名古屋市は2019年度から、一部の公園で試験的にトイレットペーパーを設置することを決めた。まずは利用者の多い大きな公園を対象とし、効果を検証する。「トイレにペーパーがあるのは当たり前」と思う人も多いだろうが、これまで市内の591公園にあるトイレ826棟のほとんどでペーパーは置かれていなかったという。いったい、なぜなのだろうか。

●過去にペーパー設置、トラブル相次ぐ

名古屋市緑地維持課によると、1994年ごろに一度トイレのペーパーを導入したことがある。しかし、ペーパーが盗まれたり、便器に突っ込まれてトイレが詰まったり、ペーパーホルダーが壊されたりするなどトラブルが相次ぎ「継続しての導入に踏み切れなかった」という。

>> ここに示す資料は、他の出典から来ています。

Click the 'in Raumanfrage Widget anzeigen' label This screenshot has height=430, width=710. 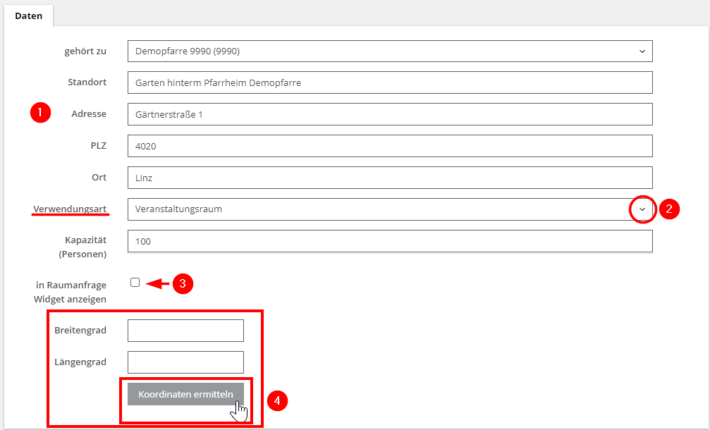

加えて、費用も安くはなかった。名古屋市の試算では、ペーパーと補充作業の委託代を含めると1つの個室につき年間で3万円がかかり、年間だと約5千万円近くになる。これに鍵付きのペーパーホルダーをつけるとなると、金額はさらに膨らむ。

こうして、20年近くの間公衆トイレにペーパーが設置されていなかったわけだが、意外にも市民からの要望は「ほとんどなかった」という。名古屋市民には「公園にはペーパーはないもの」という共通認識があったのかもしれない。

●「最も魅力に乏しい都市」挽回なるか

名古屋市は自ら行った「2018年度都市ブランドイメージ調査」で、全国8都市中「最も魅力的に感じる都市」で最下位、「最も魅力に欠ける都市」で最上位となり、最も魅力に乏しい都市となってしまった。(8都市=札幌市、東京23区、横浜市、名古屋市、京都市、大阪市、神戸市、福岡市)

緑地維持課の担当者は「ペーパーを置くことで観光に劇的な効果があるかは分かりませんが…」とした上で「トイレについては快く使ってもらうために様々な努力をしていますが、ペーパー設置が観光の一助にもなればいいですね」と話していた。

ペーパー設置に伴う費用は発生するが、名古屋市の魅力向上につながれば高い費用負担ではないーー。そんな思惑があるのかもしれない。